Task objective -
Reproduce the material below word for word, from its very beginning down to and including the line that contains "pyautogui.click(x=255, y=109)".

Stored data entries -

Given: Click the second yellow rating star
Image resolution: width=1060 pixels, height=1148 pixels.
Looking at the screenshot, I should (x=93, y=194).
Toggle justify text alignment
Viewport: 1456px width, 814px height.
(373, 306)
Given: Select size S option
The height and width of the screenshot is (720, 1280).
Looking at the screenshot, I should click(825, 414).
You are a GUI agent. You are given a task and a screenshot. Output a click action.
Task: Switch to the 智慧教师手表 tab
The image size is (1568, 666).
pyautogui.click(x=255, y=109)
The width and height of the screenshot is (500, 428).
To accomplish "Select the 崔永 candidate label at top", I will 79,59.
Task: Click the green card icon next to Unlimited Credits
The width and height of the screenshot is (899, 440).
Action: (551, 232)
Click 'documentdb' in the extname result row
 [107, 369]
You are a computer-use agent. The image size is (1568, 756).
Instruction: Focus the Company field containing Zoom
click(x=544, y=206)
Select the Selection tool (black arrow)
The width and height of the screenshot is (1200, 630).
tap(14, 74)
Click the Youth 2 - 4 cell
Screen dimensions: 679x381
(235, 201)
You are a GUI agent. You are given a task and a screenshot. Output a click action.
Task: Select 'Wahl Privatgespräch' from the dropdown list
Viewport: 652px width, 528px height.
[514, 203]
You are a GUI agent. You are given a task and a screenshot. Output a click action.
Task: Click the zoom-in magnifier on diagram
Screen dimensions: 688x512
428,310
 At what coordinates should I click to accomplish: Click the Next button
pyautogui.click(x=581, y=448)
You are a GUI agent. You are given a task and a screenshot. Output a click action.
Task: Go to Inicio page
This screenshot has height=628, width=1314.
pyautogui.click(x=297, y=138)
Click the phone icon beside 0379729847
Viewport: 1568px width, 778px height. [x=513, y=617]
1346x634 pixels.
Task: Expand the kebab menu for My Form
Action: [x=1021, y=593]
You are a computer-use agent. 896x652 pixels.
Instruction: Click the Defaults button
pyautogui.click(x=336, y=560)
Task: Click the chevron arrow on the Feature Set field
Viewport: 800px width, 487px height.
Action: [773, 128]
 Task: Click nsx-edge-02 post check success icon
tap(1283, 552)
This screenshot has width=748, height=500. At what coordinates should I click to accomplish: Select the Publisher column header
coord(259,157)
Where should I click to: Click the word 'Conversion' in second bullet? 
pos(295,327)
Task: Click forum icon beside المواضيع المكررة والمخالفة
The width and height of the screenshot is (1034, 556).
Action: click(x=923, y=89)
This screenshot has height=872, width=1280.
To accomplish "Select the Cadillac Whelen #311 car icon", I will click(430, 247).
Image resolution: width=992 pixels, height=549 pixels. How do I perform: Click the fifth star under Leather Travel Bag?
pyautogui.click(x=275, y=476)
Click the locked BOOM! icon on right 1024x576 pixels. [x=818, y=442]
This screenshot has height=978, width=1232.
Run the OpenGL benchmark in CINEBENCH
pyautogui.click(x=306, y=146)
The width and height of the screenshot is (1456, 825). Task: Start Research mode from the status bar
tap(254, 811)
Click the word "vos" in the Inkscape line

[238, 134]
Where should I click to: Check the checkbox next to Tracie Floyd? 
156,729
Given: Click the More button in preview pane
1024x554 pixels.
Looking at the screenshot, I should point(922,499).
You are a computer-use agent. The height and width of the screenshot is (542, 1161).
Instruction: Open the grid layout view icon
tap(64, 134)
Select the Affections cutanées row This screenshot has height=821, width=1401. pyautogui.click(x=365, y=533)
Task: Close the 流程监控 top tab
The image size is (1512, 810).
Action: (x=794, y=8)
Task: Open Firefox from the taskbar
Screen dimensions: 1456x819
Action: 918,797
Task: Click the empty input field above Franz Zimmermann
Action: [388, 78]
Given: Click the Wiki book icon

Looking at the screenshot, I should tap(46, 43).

Solution -
Given: Click the second yellow rating star
Image resolution: width=1060 pixels, height=1148 pixels.
Looking at the screenshot, I should (x=93, y=194).
Toggle justify text alignment
Viewport: 1456px width, 814px height.
(373, 306)
Given: Select size S option
The height and width of the screenshot is (720, 1280).
Looking at the screenshot, I should click(825, 414).
You are a GUI agent. You are given a task and a screenshot. Output a click action.
Task: Switch to the 智慧教师手表 tab
The image size is (1568, 666).
pyautogui.click(x=255, y=109)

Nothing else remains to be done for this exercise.